**待做任务**
A. 请原样照录训练集分类说明中的一段文字,从“Quality Modifier Score”起,一直到“至普遍更接近平涂的艺术风格。”止。
B. 根据训练集分类说明,判断下列各项是否与原文相符,回答“是”或“否”,并原样引用起决定作用的原文:(i) 预训练使用了约3000张动漫原图;(ii) 分类规则直接沿用了A31的美学分类标准;(iii) 人工按构图水平分类的标注方法在实测中效果明显。
C. 请从训练集分类说明的最后一句之后接着往下写。

**给定文本**
________________________________________
Quality Modifier Score Criterion
masterpiece > 95%
best quality > 85% & ≤ 95%
great quality > 75% & ≤ 85%
good quality > 50% & ≤ 75%
normal quality > 25% & ≤ 50%
low quality > 10% & ≤ 25%
worst quality ≤ 10%
同时由于普遍可收集的优秀训练集资源数量始终有限而必然存在训练集趋同性,直接进行训练易在未重分类完成时发生过拟合。因此我们希望先通过预训练将A31所包含的画风事先尽量拉至“较平均水平”。事实采用了约3000数量不同的动漫原图进行训练,将画风先调至普遍更接近平涂的艺术风格。
Due to the limited availability of high-quality training resources, there is always a tendency for training sets to converge. Direct training risks overfitting if reclassification is not completed. Therefore, we aimed to pre-train by “pulling back” the art styles in Animagine 3.1 to a more balanced starting point. Approximately 3,000 anime images were used to adjust the style closer to flat coloring before further training.
数据分类:
分类规则(提示词): 画面整洁程度 | 构图质量 | 艺术风格,而并未直接沿用A31的美学分类标准,但A31提示词仍然有效,在调用时更多会展现A31原始画风。
Data Classification:
The classification criteria (prompt words) include cleanliness of the image, composition quality, and art style, instead of directly using Animagine 3.1’s aesthetic classification standards. However, Animagine 3.1’s prompts remain valid and will primarily display its original art style when called.
数据分类:
分类规则(提示词): 画面整洁程度 | 构图质量 | 艺术风格,而并未直接沿用A31的美学分类标准,但A31提示词仍然有效,在调用时更多会展现A31原始画风。
画面整洁程度:
1.extremely_ clean_colorstyle
2.very_clean_colorstyle
3.medium_clean_colorstyle
4.slightly_scribble_colorstyle
5.very_scribble_colorstyle
6.extremely_scribble_colorstyle
字面含义。
构图质量:
1.excellent composition
2.good_composition
3.common_composition
4.bad_composition
很愚蠢的尝试,单纯由人工进行的主观构图水平的分类,初衷是将全图构图较差如人物占画面过大比重等的图像进行重分类,实测结果在该量级的训练下基本无效,该标注方法会在今后的训练中优化或舍弃。
艺术风格:
如sample所示的一些艺术家风格,值得注意的是此艺术家Tag所涵盖画风并不限于本人的作品集合,而是作为有代表性的一类画风集合,在训练集分类时引用了部分艺术家名称以方便分类,其中包含有其它画风接近的其它艺术家或美术资源的训练集。
其它艺术类别与Nai中Tag类似,这里不在sample中一一展示。
示例:1girl, ganyu /(genshin impact/), very_clean_colorstyle, good_composition, artist_ShinyColors, ____
Cleanliness of the image:
extremely_clean_colorstyle
very_clean_colorstyle
medium_clean_colorstyle
slightly_scribble_colorstyle
very_scribble_colorstyle
extremely_scribble_colorstyle
These are self-explanatory terms.
________________________________________
[数据项]
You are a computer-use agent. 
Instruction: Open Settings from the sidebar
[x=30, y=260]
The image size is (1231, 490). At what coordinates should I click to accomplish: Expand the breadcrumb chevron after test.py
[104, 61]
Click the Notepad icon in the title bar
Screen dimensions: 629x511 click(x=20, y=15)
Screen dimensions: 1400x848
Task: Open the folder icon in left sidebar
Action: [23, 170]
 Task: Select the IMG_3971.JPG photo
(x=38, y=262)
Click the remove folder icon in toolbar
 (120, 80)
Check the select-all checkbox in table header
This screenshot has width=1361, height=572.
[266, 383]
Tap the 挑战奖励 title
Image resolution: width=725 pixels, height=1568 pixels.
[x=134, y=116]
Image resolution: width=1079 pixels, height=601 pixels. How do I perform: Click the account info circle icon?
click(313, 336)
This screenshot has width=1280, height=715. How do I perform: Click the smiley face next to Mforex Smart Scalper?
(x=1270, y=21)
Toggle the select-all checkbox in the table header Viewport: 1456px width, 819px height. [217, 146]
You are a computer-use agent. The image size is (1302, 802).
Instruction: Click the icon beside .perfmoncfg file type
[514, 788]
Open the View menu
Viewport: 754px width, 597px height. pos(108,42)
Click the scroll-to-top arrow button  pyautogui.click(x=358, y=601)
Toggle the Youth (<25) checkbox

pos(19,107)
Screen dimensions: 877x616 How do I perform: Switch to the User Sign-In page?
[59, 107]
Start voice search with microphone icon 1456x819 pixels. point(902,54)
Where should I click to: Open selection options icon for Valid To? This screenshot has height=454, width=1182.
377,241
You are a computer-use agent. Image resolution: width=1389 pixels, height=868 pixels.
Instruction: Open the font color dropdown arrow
________________________________________
**参考答案**
A.
Quality Modifier Score Criterion
masterpiece > 95%
best quality > 85% & ≤ 95%
great quality > 75% & ≤ 85%
good quality > 50% & ≤ 75%
normal quality > 25% & ≤ 50%
low quality > 10% & ≤ 25%
worst quality ≤ 10%
同时由于普遍可收集的优秀训练集资源数量始终有限而必然存在训练集趋同性,直接进行训练易在未重分类完成时发生过拟合。因此我们希望先通过预训练将A31所包含的画风事先尽量拉至“较平均水平”。事实采用了约3000数量不同的动漫原图进行训练,将画风先调至普遍更接近平涂的艺术风格。

B.
(i) 是。“事实采用了约3000数量不同的动漫原图进行训练”
(ii) 否。“而并未直接沿用A31的美学分类标准”
(iii) 否。“实测结果在该量级的训练下基本无效”

C.
Composition quality:
excellent composition
good composition
common composition
bad composition
This was a naive attempt to classify composition quality based solely on subjective human judgment. The initial goal was to reclassify images with poor composition, such as those with characters taking up too much of the frame. In practice, this method proved ineffective at this training scale and will be optimized or discarded in future training.
Art style:
As shown by some artist styles in the samples, it’s worth noting that the artist tags cover more than just the artist’s own body of work. These tags represent a broader collection of similar art styles. When categorizing the training set, some artist names were used for easier classification, but these tags also include works from other artists with similar styles or art resources.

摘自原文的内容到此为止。